BEGIN Provided records

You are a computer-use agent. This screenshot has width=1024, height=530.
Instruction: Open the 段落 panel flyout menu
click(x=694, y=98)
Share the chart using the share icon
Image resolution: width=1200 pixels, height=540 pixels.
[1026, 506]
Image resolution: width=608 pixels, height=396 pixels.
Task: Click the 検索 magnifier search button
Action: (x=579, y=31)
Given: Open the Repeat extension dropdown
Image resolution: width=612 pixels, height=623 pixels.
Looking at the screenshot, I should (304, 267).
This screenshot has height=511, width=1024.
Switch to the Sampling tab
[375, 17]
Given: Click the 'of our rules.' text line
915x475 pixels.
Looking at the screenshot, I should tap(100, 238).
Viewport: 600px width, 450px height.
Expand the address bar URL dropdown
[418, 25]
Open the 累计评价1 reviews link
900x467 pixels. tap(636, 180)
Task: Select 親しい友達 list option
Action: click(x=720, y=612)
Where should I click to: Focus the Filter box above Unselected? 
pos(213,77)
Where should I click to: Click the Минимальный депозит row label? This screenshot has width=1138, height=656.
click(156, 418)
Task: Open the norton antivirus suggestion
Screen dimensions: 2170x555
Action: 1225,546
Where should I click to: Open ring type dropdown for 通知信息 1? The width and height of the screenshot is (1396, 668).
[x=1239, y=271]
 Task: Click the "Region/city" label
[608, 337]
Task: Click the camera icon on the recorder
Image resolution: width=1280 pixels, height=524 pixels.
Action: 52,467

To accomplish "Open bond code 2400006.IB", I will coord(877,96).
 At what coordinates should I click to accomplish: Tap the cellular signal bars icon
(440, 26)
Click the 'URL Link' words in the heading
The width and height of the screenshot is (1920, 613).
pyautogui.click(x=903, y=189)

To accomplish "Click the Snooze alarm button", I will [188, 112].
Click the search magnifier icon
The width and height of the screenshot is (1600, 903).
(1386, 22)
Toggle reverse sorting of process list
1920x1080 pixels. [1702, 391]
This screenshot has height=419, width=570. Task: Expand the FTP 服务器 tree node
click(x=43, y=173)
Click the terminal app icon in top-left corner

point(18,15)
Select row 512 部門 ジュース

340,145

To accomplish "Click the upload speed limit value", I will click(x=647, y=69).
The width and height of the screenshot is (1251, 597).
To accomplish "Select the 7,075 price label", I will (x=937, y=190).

END Provided records

Requirement: Exact reproduction of all the material is needed.

Answer box:
You are a computer-use agent. This screenshot has width=1024, height=530.
Instruction: Open the 段落 panel flyout menu
click(x=694, y=98)
Share the chart using the share icon
Image resolution: width=1200 pixels, height=540 pixels.
[1026, 506]
Image resolution: width=608 pixels, height=396 pixels.
Task: Click the 検索 magnifier search button
Action: (x=579, y=31)
Given: Open the Repeat extension dropdown
Image resolution: width=612 pixels, height=623 pixels.
Looking at the screenshot, I should (304, 267).
This screenshot has height=511, width=1024.
Switch to the Sampling tab
[375, 17]
Given: Click the 'of our rules.' text line
915x475 pixels.
Looking at the screenshot, I should tap(100, 238).
Viewport: 600px width, 450px height.
Expand the address bar URL dropdown
[418, 25]
Open the 累计评价1 reviews link
900x467 pixels. tap(636, 180)
Task: Select 親しい友達 list option
Action: click(x=720, y=612)
Where should I click to: Focus the Filter box above Unselected? 
pos(213,77)
Where should I click to: Click the Минимальный депозит row label? This screenshot has width=1138, height=656.
click(156, 418)
Task: Open the norton antivirus suggestion
Screen dimensions: 2170x555
Action: 1225,546
Where should I click to: Open ring type dropdown for 通知信息 1? The width and height of the screenshot is (1396, 668).
[x=1239, y=271]
 Task: Click the "Region/city" label
[608, 337]
Task: Click the camera icon on the recorder
Image resolution: width=1280 pixels, height=524 pixels.
Action: 52,467

To accomplish "Open bond code 2400006.IB", I will coord(877,96).
 At what coordinates should I click to accomplish: Tap the cellular signal bars icon
(440, 26)
Click the 'URL Link' words in the heading
The width and height of the screenshot is (1920, 613).
pyautogui.click(x=903, y=189)

To accomplish "Click the Snooze alarm button", I will [188, 112].
Click the search magnifier icon
The width and height of the screenshot is (1600, 903).
(1386, 22)
Toggle reverse sorting of process list
1920x1080 pixels. [1702, 391]
This screenshot has height=419, width=570. Task: Expand the FTP 服务器 tree node
click(x=43, y=173)
Click the terminal app icon in top-left corner

point(18,15)
Select row 512 部門 ジュース

340,145

To accomplish "Click the upload speed limit value", I will click(x=647, y=69).
The width and height of the screenshot is (1251, 597).
To accomplish "Select the 7,075 price label", I will (x=937, y=190).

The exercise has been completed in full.